It’s a bit of a perfect pairing too. Iwuala plays more of a back-to-the-basket game, while Sontag can often be found spacing the floor and shooting from the 3-point line. When they’re in the game at the same time, Iwuala is the one establishing post position while Sontag is at the top of the key delivering a perfect entry pass.

While it might be a headache for opposing defenses to solve, the freshmen duo have loved each moment they’re on the court together.

“I have such a good time playing with Lina; we both know each other so well, we’re both able to play off each other,” Iwuala told The Next. “I feel like the magic we have, it’s pretty hard for people to guard us because if I’m down low, she’s up high, and you got to guard her for the three and guard me down low. On defense in general, we can switch on everybody, we switch perfectly fine.”

Sontag echoes Iwuala’s sentiments. The duo has formed an on-court chemistry together that makes it tough for opposing defenses to contain. While defenses have to respect Sontag’s outside shot, that’s not to say she can’t play in the paint as well. She was tied for first on the team in total blocked shots with 35 alongside Emily Bessoir.

Lina Sontag, UCLA Bruins
Lina Sontag/Caren Nicdao UCLA Athletics

When both players are in the paint on the defensive end, they dare opposing players to drive to the basket. In the first half of UCLA’s round of 32 win against Oklahoma, the Sooners were visibly frustrated with the Bruins’ size and struggled to get clean looks in the paint.

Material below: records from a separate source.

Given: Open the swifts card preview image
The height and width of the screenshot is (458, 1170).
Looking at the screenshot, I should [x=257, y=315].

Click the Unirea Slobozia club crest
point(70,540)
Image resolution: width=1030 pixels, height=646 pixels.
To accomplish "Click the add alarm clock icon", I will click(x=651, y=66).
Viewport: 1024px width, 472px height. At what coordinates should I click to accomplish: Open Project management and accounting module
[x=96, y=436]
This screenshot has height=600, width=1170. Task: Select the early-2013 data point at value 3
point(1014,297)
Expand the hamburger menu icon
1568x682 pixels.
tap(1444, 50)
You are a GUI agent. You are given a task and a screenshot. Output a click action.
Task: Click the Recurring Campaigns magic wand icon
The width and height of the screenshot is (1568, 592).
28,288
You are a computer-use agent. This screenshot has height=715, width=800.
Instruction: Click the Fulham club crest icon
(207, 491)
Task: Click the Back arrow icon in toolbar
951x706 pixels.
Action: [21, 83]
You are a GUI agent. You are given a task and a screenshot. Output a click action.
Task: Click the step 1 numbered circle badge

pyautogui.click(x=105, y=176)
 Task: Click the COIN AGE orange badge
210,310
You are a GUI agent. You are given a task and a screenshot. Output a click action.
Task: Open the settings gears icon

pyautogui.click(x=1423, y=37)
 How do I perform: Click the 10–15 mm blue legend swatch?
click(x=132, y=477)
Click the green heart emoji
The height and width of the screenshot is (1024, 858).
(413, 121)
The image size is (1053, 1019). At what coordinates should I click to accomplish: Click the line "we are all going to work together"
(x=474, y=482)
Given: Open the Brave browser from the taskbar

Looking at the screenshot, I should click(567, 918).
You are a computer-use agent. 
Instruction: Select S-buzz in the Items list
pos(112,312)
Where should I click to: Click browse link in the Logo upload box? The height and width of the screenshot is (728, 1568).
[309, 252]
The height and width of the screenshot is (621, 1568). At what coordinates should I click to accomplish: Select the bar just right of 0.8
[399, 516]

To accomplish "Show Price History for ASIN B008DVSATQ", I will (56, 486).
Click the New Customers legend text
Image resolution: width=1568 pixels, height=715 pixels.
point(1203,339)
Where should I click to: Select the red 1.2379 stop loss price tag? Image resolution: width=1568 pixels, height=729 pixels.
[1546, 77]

“We’re always so hype; we bring energy, especially on the defensive end. Christeen brings so much energy and I’m just excited to see her play every game,” Sontag told The Next. “No one can stop her in the post, she’s just so strong. I tell her that every day, just go for it. I just love playing with her; it’s amazing.”

It’s not always easy for freshmen to come in and contribute right away, especially in such a tough conference like the Pac-12. The Pac-12 has its fair share of versatile, intimidating post players such as Stanford’s Cameron Brink, Arizona’s Cate Reese, Colorado’s Quay Miller and fellow freshman Oregon State’s Raegan Beers.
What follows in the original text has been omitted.